(Stored data entries)
━━━━━━

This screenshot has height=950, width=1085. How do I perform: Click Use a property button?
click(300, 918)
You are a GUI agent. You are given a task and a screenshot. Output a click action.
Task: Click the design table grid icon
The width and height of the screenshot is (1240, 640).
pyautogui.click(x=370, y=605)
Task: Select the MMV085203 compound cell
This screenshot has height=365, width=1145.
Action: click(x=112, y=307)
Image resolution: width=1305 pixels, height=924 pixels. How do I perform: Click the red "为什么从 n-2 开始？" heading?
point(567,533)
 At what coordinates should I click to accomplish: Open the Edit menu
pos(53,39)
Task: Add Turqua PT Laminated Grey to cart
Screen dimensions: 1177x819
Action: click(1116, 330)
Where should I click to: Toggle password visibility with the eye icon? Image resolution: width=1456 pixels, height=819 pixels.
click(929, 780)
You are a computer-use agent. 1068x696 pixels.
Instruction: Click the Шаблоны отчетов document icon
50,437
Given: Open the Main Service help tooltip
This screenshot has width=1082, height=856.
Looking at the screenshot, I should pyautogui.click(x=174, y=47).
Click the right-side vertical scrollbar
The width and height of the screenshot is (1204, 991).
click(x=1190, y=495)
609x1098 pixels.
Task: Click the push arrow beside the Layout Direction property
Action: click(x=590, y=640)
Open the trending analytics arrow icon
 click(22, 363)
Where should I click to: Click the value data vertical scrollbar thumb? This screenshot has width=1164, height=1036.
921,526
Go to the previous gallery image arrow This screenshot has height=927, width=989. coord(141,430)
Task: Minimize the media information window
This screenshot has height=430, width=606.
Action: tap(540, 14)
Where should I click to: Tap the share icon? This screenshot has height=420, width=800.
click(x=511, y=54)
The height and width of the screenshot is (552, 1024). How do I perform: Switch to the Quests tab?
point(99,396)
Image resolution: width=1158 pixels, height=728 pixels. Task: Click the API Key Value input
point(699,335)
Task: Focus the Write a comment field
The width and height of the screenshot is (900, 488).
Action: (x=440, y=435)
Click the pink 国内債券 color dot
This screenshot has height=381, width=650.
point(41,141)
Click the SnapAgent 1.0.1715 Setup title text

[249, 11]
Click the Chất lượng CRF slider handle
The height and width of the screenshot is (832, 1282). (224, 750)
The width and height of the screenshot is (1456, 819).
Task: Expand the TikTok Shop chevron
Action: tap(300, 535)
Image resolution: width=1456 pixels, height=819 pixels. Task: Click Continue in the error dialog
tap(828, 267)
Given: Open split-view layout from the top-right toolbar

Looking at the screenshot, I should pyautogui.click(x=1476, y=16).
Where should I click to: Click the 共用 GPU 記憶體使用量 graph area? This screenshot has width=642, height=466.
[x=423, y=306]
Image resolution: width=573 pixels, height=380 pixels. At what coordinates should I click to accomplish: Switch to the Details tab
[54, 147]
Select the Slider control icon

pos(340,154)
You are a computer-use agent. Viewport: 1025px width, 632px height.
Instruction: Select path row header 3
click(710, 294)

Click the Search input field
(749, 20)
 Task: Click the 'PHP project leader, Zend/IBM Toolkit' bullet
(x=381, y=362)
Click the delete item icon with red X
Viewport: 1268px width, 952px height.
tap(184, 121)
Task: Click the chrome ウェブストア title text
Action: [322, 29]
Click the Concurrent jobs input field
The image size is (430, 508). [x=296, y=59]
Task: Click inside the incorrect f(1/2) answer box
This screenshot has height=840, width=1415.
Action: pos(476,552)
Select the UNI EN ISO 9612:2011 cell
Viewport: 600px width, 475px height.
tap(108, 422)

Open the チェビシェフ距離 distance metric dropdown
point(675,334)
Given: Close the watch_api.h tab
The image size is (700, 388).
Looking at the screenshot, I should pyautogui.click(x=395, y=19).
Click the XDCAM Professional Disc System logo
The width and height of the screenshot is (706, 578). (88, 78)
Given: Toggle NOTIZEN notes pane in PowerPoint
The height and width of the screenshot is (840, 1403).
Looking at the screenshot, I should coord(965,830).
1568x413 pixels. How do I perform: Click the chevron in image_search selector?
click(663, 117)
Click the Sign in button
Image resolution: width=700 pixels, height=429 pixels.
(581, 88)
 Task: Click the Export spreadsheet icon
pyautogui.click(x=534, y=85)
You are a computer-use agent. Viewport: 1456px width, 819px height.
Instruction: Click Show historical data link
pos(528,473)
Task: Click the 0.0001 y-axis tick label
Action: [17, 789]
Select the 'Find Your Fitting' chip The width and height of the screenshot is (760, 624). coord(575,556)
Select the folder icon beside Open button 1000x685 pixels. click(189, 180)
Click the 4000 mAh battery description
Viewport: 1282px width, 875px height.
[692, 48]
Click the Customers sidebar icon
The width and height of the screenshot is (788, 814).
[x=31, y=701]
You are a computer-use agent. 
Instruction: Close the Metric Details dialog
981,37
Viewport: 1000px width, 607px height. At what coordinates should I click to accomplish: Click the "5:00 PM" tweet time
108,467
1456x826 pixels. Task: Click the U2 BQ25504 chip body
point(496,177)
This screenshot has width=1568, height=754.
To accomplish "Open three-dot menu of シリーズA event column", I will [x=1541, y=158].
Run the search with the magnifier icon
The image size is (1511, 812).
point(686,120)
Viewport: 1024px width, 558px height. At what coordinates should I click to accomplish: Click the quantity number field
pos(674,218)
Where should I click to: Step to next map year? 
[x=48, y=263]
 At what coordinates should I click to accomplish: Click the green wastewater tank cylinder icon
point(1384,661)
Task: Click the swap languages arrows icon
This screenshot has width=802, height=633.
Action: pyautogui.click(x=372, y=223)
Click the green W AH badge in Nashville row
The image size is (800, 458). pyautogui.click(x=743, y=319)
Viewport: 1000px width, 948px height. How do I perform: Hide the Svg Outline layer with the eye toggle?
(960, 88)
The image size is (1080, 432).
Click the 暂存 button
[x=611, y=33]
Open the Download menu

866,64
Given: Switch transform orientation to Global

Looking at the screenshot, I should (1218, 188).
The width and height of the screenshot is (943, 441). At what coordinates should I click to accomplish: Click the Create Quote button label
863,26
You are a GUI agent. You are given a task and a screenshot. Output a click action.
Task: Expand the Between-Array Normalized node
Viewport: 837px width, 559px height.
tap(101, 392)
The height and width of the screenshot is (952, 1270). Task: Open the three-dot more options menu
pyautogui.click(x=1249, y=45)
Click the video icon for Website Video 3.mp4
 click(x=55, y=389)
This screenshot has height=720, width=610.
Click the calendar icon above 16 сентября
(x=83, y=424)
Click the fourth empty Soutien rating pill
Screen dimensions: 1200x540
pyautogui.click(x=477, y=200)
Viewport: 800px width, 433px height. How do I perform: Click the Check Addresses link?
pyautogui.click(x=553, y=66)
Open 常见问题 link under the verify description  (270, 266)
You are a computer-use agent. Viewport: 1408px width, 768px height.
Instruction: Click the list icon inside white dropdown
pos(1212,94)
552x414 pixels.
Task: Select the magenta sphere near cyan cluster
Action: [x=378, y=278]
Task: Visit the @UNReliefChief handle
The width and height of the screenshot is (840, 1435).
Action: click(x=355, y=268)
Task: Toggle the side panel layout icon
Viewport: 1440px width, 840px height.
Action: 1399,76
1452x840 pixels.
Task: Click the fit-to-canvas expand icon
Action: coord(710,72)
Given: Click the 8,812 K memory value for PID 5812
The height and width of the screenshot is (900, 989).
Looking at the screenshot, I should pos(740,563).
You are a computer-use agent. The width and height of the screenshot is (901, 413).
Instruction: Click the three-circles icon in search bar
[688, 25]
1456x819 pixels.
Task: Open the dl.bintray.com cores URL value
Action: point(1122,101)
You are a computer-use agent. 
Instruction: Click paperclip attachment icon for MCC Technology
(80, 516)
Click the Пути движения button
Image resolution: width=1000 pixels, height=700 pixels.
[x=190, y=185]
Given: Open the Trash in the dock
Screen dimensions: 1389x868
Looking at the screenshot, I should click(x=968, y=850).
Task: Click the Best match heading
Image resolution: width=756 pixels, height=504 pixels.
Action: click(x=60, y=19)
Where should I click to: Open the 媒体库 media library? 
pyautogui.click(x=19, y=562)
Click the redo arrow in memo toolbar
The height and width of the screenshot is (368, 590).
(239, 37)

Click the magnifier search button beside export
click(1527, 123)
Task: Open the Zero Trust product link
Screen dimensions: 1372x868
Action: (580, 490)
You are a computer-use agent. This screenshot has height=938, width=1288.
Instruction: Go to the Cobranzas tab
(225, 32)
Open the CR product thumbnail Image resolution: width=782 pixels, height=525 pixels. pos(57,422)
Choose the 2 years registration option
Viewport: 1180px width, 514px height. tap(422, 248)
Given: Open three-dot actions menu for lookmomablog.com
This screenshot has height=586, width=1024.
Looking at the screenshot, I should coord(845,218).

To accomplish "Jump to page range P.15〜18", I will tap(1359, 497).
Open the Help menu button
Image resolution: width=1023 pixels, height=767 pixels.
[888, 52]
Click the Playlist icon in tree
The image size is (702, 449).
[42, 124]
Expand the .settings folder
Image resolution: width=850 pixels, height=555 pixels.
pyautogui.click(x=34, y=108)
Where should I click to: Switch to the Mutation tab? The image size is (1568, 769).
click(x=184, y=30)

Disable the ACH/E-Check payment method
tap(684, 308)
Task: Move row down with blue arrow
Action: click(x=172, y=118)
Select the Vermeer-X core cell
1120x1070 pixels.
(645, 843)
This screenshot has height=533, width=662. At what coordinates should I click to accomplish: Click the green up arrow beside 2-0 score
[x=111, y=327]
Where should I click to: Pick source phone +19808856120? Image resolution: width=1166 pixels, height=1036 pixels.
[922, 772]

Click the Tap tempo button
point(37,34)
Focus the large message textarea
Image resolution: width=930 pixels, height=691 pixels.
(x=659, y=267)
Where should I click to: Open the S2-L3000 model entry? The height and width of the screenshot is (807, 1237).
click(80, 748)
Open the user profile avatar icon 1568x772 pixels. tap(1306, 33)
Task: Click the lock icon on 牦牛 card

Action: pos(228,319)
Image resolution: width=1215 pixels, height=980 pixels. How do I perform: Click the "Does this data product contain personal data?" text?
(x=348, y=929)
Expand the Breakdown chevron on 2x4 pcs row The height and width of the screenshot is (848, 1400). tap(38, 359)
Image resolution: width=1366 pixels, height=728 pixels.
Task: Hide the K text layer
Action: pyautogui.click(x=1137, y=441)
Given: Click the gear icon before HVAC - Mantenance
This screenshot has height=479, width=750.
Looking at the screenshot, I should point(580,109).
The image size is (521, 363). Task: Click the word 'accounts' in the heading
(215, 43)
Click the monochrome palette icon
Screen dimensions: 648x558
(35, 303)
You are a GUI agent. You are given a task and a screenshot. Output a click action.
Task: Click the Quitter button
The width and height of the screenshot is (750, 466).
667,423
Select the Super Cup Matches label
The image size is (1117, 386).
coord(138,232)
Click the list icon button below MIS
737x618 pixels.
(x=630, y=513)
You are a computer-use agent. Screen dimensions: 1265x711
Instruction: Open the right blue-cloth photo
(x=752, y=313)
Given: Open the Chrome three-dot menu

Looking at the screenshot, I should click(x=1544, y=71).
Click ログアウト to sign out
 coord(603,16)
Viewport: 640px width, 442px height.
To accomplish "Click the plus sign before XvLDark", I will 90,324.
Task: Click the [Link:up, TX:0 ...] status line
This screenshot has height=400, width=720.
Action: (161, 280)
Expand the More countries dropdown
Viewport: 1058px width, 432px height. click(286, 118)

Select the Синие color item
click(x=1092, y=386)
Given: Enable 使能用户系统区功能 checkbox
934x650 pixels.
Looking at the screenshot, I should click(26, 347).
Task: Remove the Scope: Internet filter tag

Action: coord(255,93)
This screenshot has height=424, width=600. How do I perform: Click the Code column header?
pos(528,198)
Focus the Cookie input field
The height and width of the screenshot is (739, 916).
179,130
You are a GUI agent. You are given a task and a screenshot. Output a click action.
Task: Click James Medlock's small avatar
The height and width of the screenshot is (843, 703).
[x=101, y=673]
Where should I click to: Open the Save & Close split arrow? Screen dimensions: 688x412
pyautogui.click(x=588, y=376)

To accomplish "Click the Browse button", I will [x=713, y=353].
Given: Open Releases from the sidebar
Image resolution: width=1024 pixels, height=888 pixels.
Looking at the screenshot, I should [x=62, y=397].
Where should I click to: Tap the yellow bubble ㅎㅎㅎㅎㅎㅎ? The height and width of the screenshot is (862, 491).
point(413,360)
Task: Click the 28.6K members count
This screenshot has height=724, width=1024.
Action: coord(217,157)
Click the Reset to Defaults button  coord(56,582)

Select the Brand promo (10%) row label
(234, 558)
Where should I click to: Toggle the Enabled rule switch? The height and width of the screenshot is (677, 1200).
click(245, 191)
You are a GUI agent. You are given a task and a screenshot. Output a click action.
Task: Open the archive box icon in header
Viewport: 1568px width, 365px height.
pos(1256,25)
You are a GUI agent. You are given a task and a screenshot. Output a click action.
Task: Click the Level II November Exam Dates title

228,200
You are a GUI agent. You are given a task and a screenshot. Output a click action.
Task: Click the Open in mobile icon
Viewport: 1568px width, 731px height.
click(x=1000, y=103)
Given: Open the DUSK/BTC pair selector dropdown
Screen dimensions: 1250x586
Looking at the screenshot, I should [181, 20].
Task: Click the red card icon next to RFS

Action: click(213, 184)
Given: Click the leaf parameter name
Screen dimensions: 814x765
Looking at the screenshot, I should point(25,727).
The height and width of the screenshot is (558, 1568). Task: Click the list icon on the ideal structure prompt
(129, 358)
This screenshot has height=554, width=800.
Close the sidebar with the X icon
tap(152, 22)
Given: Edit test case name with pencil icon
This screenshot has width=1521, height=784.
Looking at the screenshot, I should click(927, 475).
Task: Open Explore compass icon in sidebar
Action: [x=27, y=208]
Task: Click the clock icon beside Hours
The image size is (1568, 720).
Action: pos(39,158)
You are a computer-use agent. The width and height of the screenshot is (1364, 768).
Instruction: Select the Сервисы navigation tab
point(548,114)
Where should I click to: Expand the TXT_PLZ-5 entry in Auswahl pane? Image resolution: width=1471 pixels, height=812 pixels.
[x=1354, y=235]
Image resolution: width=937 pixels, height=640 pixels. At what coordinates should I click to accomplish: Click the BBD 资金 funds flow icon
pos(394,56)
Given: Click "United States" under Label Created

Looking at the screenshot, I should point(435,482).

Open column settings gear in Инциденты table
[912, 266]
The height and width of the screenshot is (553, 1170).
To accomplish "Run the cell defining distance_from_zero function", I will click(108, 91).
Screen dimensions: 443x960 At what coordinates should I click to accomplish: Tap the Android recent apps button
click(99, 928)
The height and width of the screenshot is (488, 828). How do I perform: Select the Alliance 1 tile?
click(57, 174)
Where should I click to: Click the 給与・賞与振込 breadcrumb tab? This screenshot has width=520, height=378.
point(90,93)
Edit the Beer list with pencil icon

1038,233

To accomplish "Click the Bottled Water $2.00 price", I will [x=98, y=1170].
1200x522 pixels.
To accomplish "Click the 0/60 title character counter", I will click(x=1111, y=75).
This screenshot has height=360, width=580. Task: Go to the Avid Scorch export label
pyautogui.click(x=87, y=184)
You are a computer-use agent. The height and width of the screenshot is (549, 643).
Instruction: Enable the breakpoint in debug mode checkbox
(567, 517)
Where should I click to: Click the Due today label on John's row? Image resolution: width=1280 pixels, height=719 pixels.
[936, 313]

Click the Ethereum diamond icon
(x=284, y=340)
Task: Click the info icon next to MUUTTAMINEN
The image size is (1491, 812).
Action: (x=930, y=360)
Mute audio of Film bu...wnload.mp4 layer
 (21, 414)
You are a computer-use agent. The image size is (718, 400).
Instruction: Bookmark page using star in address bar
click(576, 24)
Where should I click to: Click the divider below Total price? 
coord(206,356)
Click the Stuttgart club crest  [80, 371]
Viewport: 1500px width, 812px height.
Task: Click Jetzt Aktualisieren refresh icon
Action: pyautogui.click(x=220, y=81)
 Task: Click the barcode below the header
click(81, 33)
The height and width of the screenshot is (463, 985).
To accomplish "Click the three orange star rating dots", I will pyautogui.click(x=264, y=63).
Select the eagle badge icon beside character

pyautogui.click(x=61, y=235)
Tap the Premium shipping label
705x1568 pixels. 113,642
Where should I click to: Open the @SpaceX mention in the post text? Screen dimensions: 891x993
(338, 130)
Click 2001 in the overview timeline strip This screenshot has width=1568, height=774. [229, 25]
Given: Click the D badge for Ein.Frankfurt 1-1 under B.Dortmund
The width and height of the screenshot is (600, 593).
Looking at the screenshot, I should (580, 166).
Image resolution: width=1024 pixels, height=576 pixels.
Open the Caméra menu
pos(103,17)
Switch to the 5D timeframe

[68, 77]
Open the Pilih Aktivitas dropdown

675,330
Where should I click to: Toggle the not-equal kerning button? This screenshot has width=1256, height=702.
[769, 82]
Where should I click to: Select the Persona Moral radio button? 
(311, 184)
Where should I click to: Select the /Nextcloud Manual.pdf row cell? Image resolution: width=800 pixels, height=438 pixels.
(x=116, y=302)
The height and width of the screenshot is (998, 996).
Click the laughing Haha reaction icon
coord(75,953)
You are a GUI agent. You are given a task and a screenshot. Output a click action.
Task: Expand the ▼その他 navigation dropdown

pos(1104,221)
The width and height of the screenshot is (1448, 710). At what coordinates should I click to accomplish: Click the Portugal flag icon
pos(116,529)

━━━━━━

▶ _EXERCISE DIRECTIONS_
Please print, word for word, the part of the records above that opens with the line containing "You are a computer-use agent. The height" and closes with the line containing "coord(75,953)", including both of those lines.

▶ _THE COMPLETED TASK_
You are a computer-use agent. The height and width of the screenshot is (549, 643).
Instruction: Enable the breakpoint in debug mode checkbox
(567, 517)
Where should I click to: Click the Due today label on John's row? Image resolution: width=1280 pixels, height=719 pixels.
[936, 313]

Click the Ethereum diamond icon
(x=284, y=340)
Task: Click the info icon next to MUUTTAMINEN
The image size is (1491, 812).
Action: (x=930, y=360)
Mute audio of Film bu...wnload.mp4 layer
 (21, 414)
You are a computer-use agent. The image size is (718, 400).
Instruction: Bookmark page using star in address bar
click(576, 24)
Where should I click to: Click the divider below Total price? 
coord(206,356)
Click the Stuttgart club crest  [80, 371]
Viewport: 1500px width, 812px height.
Task: Click Jetzt Aktualisieren refresh icon
Action: pyautogui.click(x=220, y=81)
 Task: Click the barcode below the header
click(81, 33)
The height and width of the screenshot is (463, 985).
To accomplish "Click the three orange star rating dots", I will pyautogui.click(x=264, y=63).
Select the eagle badge icon beside character

pyautogui.click(x=61, y=235)
Tap the Premium shipping label
705x1568 pixels. 113,642
Where should I click to: Open the @SpaceX mention in the post text? Screen dimensions: 891x993
(338, 130)
Click 2001 in the overview timeline strip This screenshot has width=1568, height=774. [229, 25]
Given: Click the D badge for Ein.Frankfurt 1-1 under B.Dortmund
The width and height of the screenshot is (600, 593).
Looking at the screenshot, I should (580, 166).
Image resolution: width=1024 pixels, height=576 pixels.
Open the Caméra menu
pos(103,17)
Switch to the 5D timeframe

[68, 77]
Open the Pilih Aktivitas dropdown

675,330
Where should I click to: Toggle the not-equal kerning button? This screenshot has width=1256, height=702.
[769, 82]
Where should I click to: Select the Persona Moral radio button? 
(311, 184)
Where should I click to: Select the /Nextcloud Manual.pdf row cell? Image resolution: width=800 pixels, height=438 pixels.
(x=116, y=302)
The height and width of the screenshot is (998, 996).
Click the laughing Haha reaction icon
coord(75,953)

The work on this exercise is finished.